I read with interest Tom Frederiksen’s column in The Vidette, dated January 23, 2014. You were commenting on the City of Montesano’s clear-cut at Lake Sylvia State Park. Let me introduce myself: I am a former resident of Grays Harbor, born and raised there. I took an interest in our forests at an early age and went into reforestation. I have been a contract reforestation contractor and consultant since 1964. I first started reforestation contracting with the City of Montesano in the winter of 1968. The city foresters have done a very fine job of managing the city timber resources; I had the pleasure of knowing all of them. The Montesano watershed has been an absolute CASH COW in the past and still is to this day.
I do know in 1968-69 we were planting 1-1 Douglas fir 2-year old transplants, purchased from Weyerhaeuser. They were called “super trees” which were grown to maximize the best growth characteristics for the specific seed zone and elevation for Grays Harbor. We planted 500 to 550 seedlings per acre under the direction of the then consulting forester, Dick Hanson, who was a consultant to the City of Montesano. We have continued to plant 21,000,000 seedlings on private forestland for small landowners. We always use 1-1 transplant seedlings IF they were available.
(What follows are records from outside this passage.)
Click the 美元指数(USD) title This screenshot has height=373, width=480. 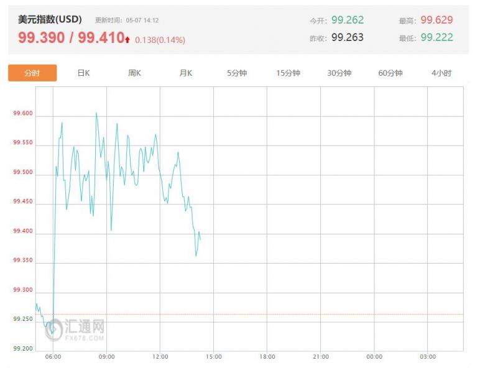coord(50,20)
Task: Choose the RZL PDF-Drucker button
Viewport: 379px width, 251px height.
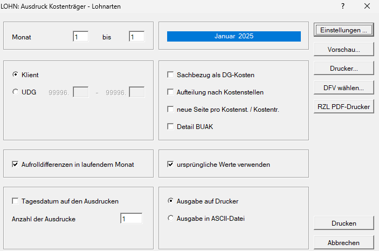Action: coord(343,107)
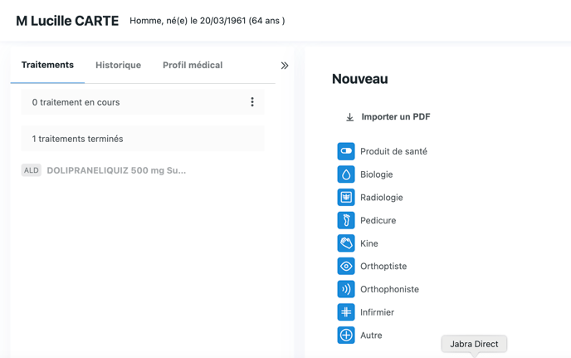Image resolution: width=571 pixels, height=358 pixels.
Task: Open the Infirmier icon
Action: [x=346, y=312]
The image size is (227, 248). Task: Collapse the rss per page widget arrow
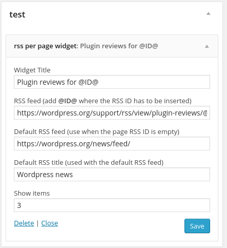(207, 46)
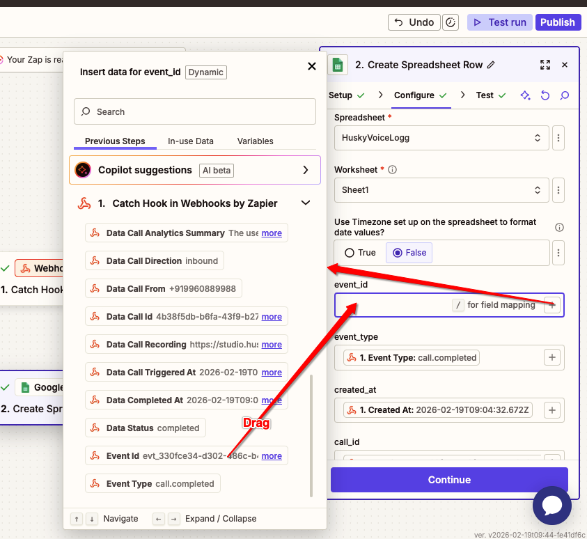
Task: Collapse the Catch Hook in Webhooks section
Action: click(x=305, y=203)
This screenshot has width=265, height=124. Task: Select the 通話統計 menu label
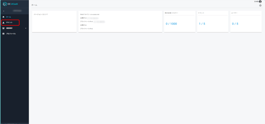pos(10,28)
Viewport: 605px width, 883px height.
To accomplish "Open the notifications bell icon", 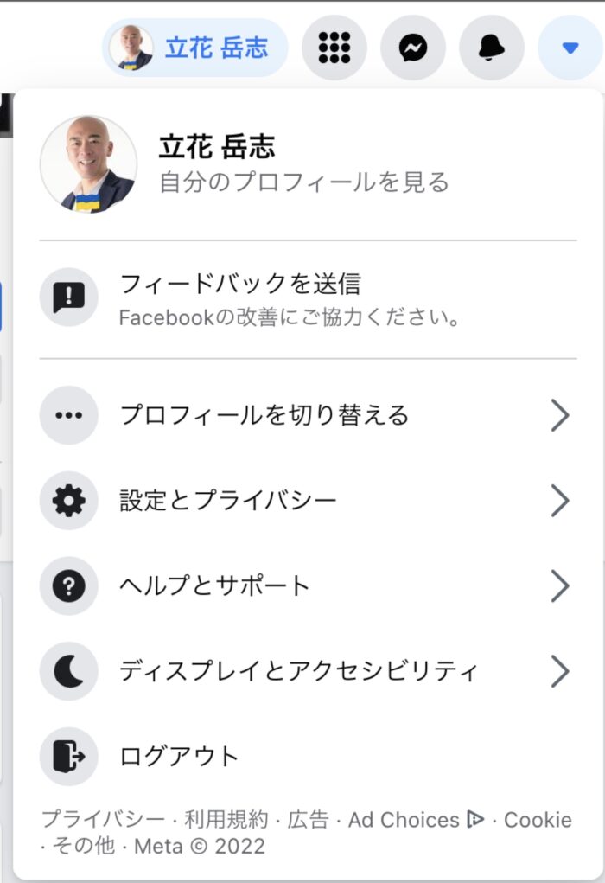I will tap(492, 48).
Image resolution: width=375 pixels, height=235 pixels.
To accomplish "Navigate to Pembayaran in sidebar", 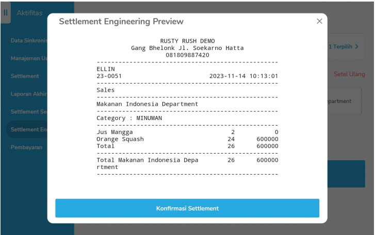I will (x=26, y=147).
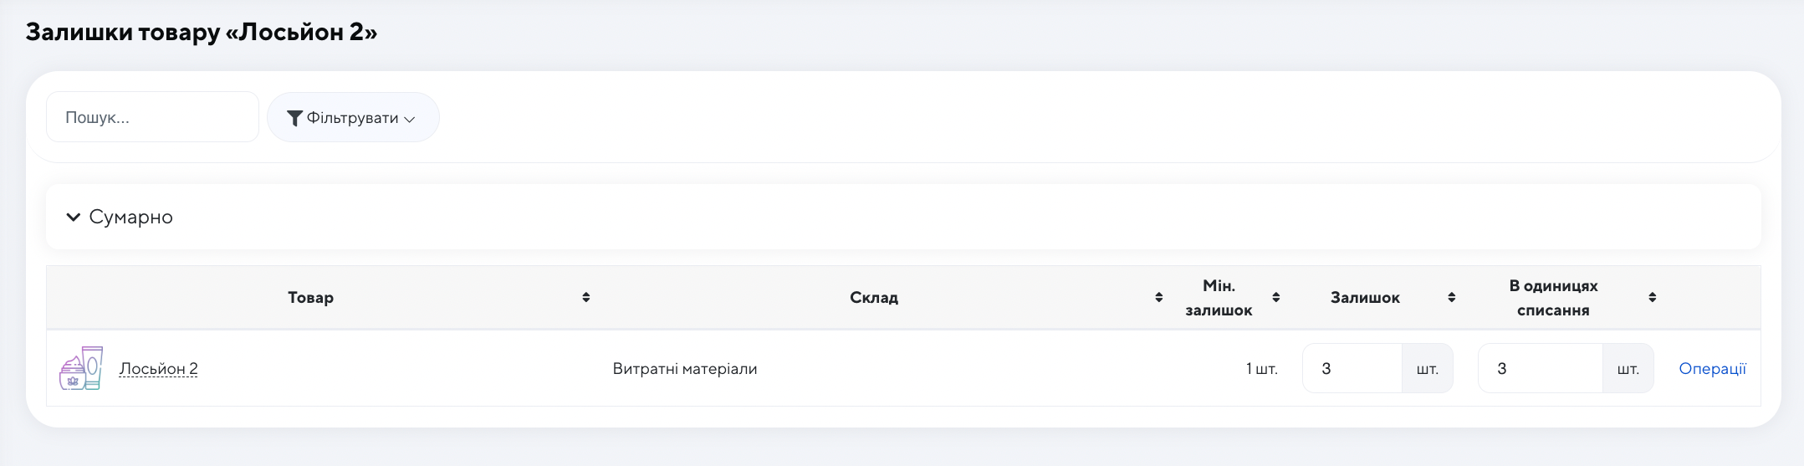The height and width of the screenshot is (466, 1804).
Task: Open Операції link for Лосьйон 2
Action: click(x=1712, y=368)
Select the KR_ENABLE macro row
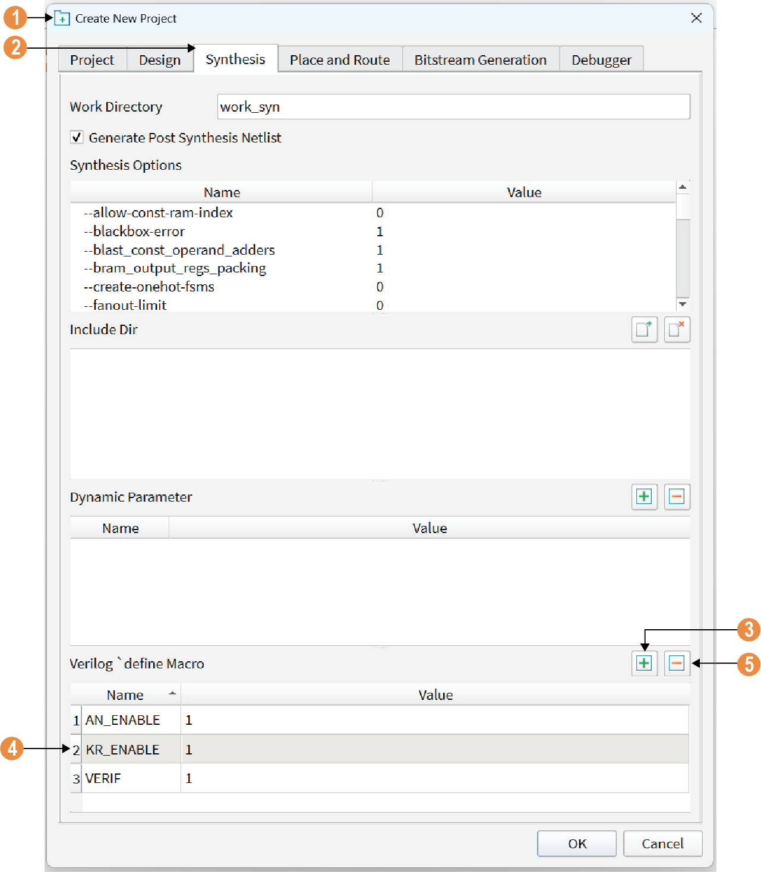 [122, 749]
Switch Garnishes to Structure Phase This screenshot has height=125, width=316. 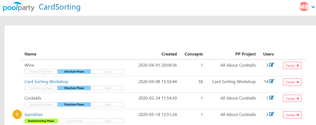click(74, 121)
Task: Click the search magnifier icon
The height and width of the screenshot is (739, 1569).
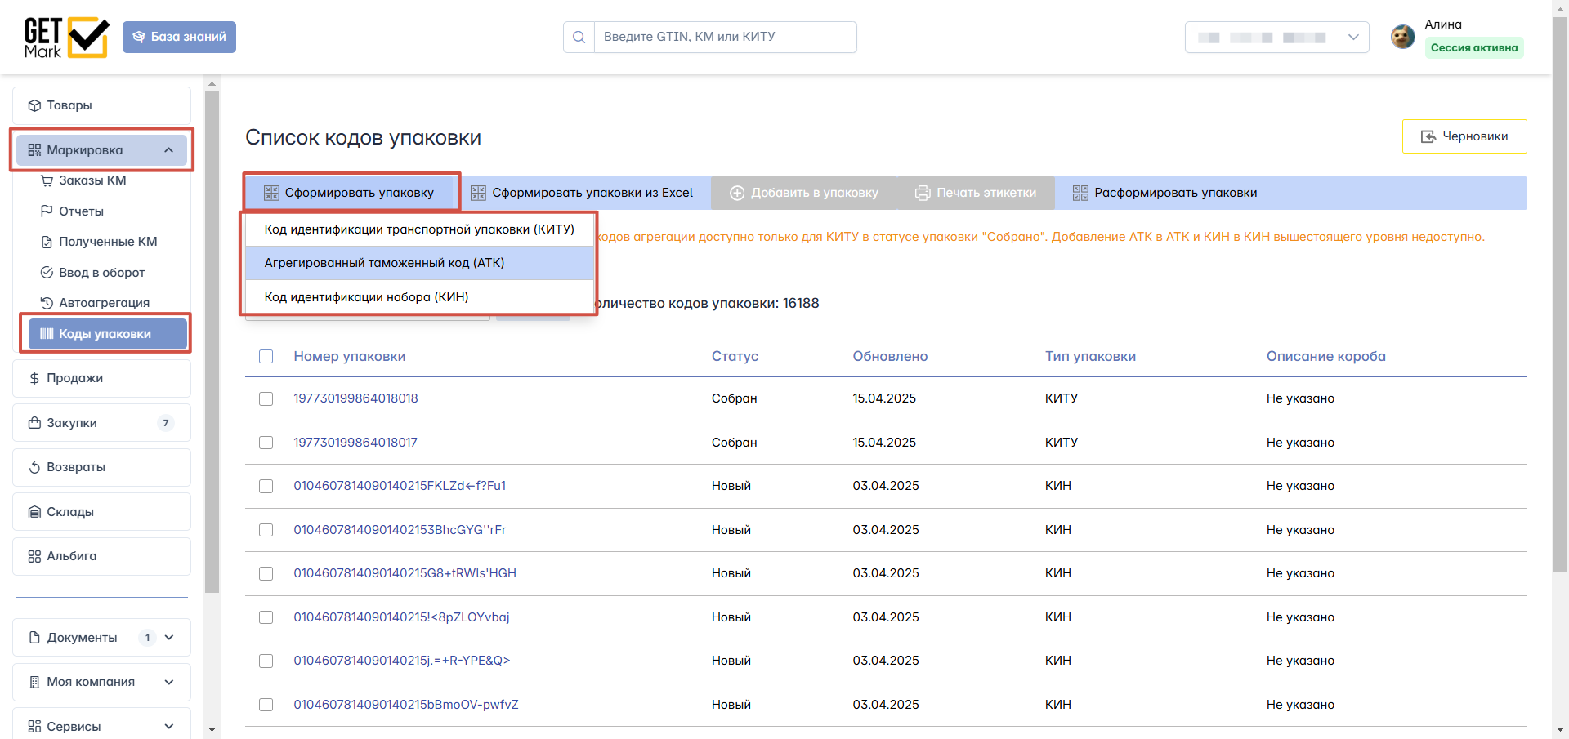Action: [x=579, y=37]
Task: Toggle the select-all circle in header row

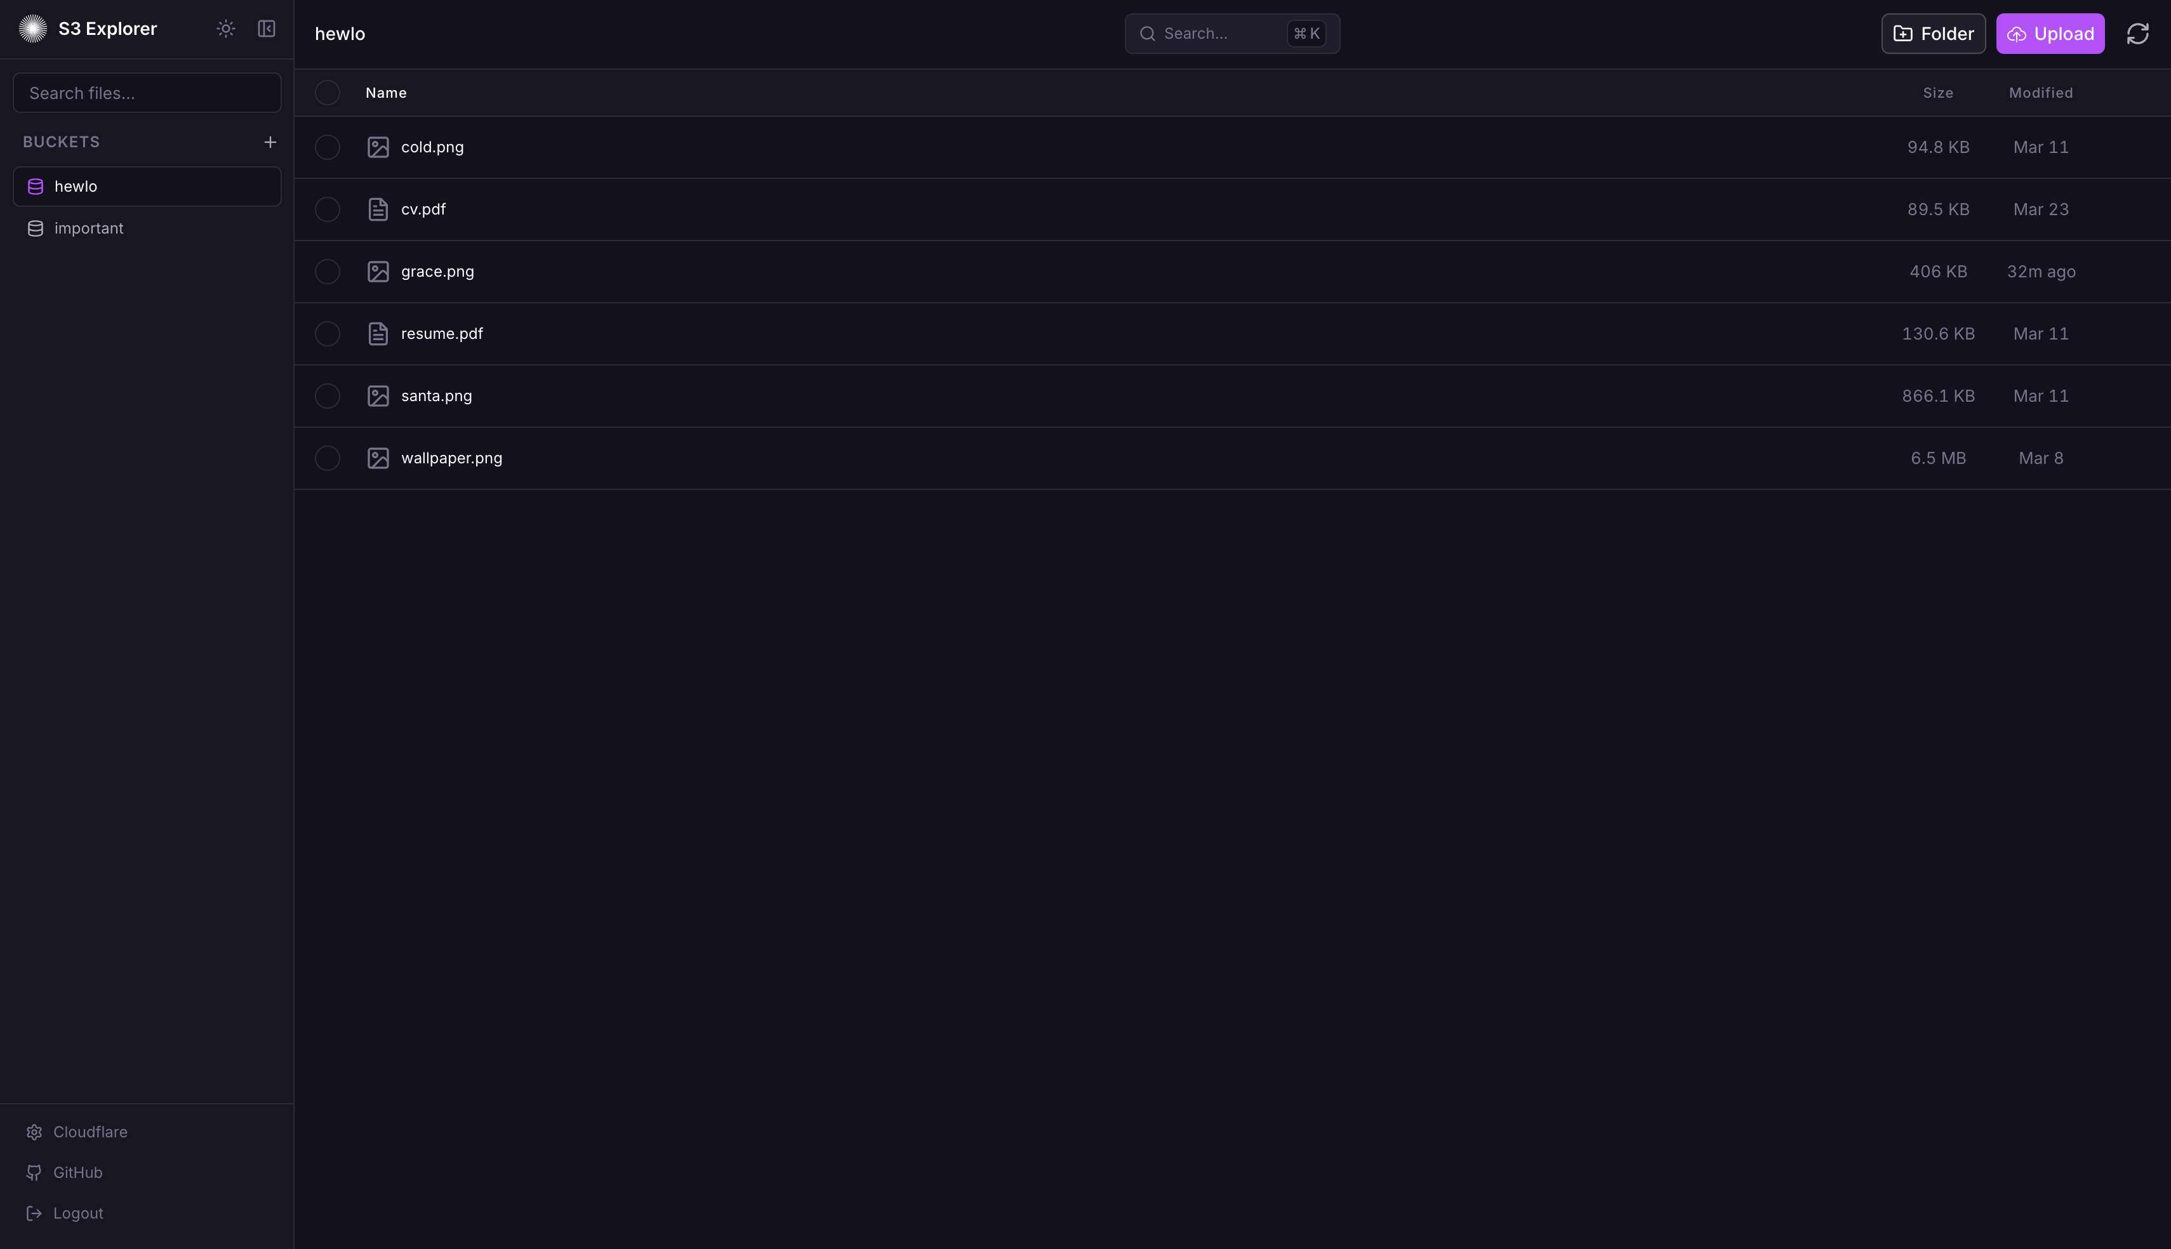Action: click(327, 93)
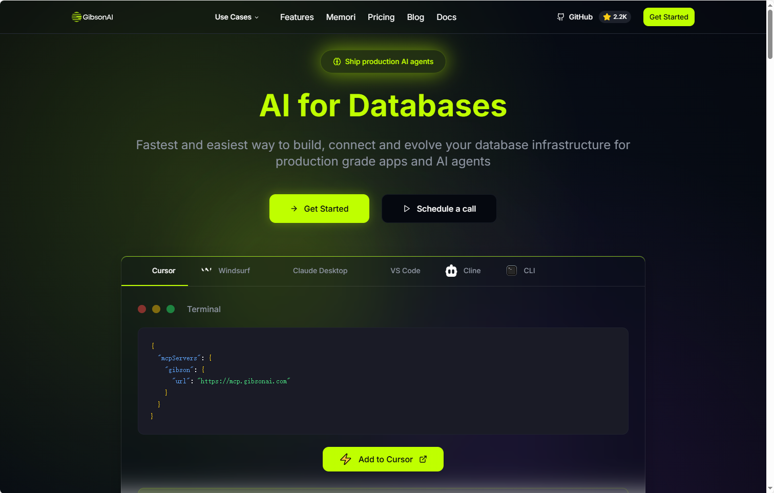774x493 pixels.
Task: Click the Schedule a call button
Action: [439, 209]
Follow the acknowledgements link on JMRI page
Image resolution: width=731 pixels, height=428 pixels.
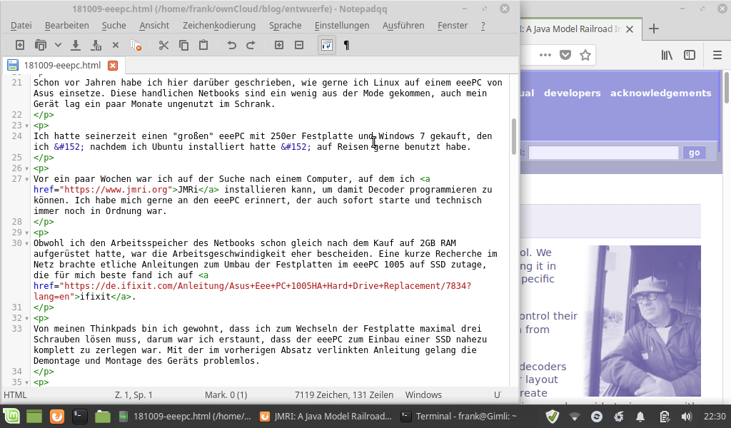(x=660, y=93)
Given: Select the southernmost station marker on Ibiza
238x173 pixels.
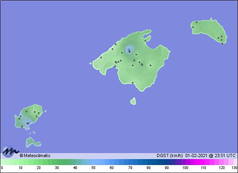Looking at the screenshot, I should [22, 126].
The immediate past city forester, Ron Schillinger, was very committed to aggressive forest managements and left the city forest in excellent condition. You are right in stating that Loren Hiner is an exceptional city employee. He should be allowed to make any decisions relative to management and economic timing of timber sales and tree planting as well as competing brush control. I do not have the slightest doubt Loren Hiner would choose 1-1 transplant seedlings. The timber sale’s high value easily pays for the larger tree seedlings. Loren was hired to protect the city resources.
This is my past experience and information regarding forest practices of the City of Montesano Watershed. And I know that under the management of Loren Hiner, who will do an excellent job, the trees will be replanted and carry on the legacy of the watershed.
R. David Pearsall, President
Olympic Forestry Co., Inc.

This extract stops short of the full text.